Directions:
Apart from the pictures, every entry must be retyped exactly.

Records contained in a dataset:
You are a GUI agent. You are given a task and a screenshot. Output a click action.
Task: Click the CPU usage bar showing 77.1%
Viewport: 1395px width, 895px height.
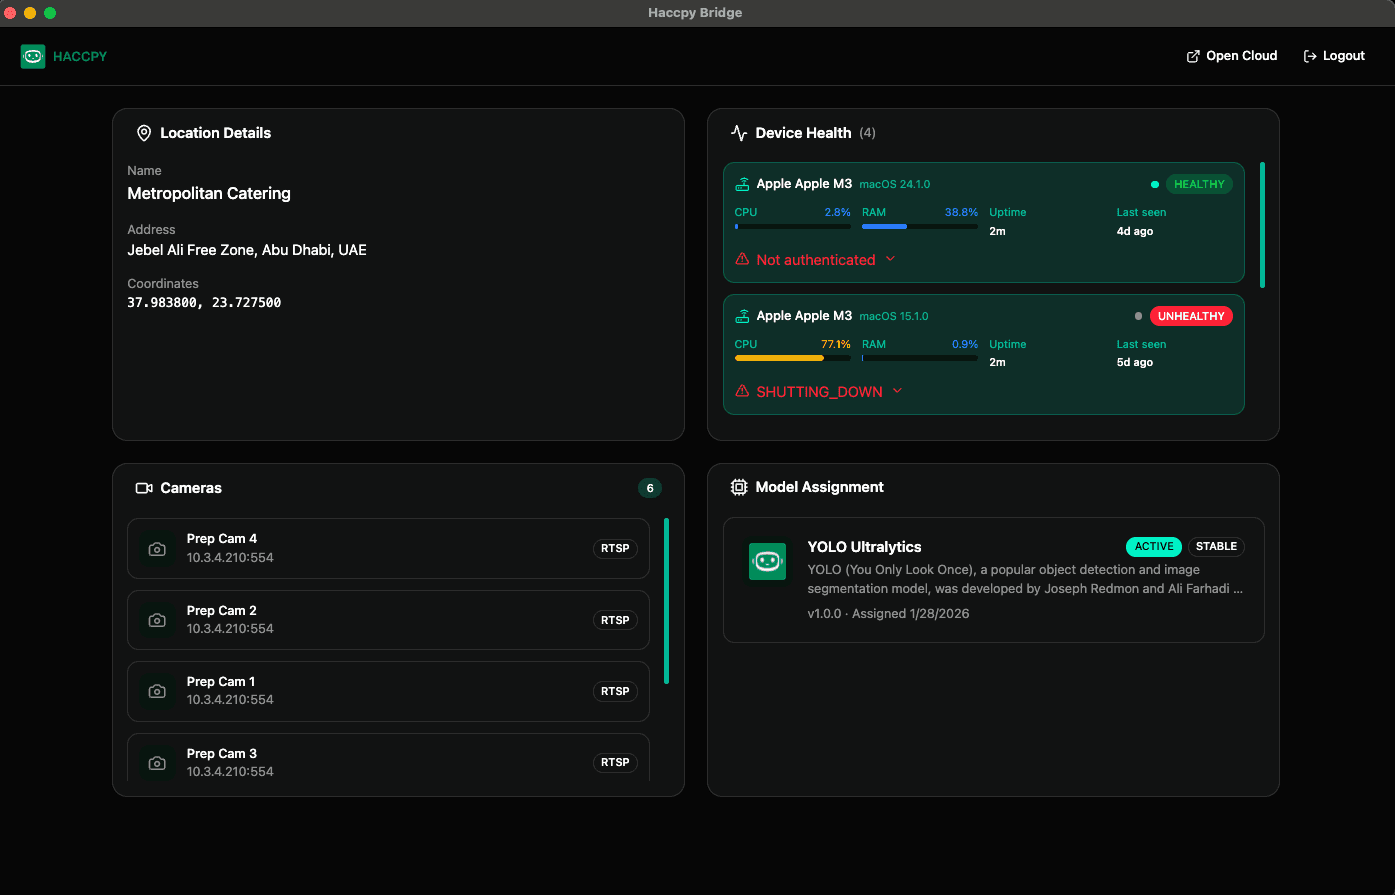pyautogui.click(x=793, y=358)
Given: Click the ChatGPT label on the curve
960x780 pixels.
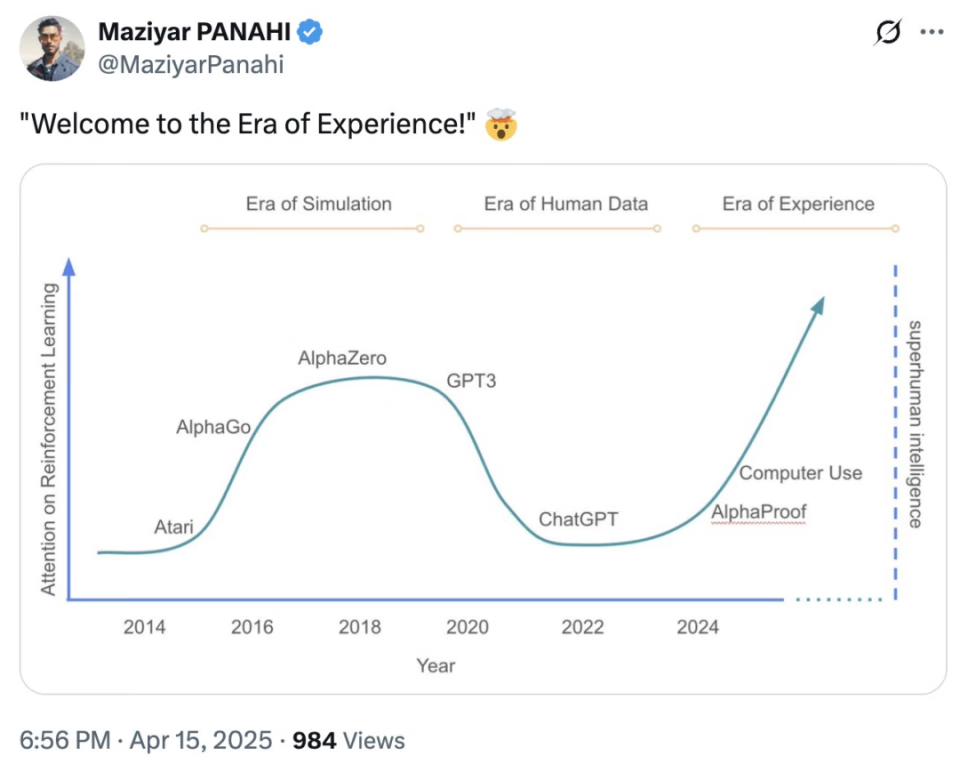Looking at the screenshot, I should 578,519.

Result for this exercise:
You are a GUI agent. You are given a task and a screenshot. Output a click action.
Task: Click the CPU usage bar showing 77.1%
Viewport: 1395px width, 895px height.
pyautogui.click(x=793, y=358)
Given: Click the ChatGPT label on the curve
960x780 pixels.
Looking at the screenshot, I should 578,519.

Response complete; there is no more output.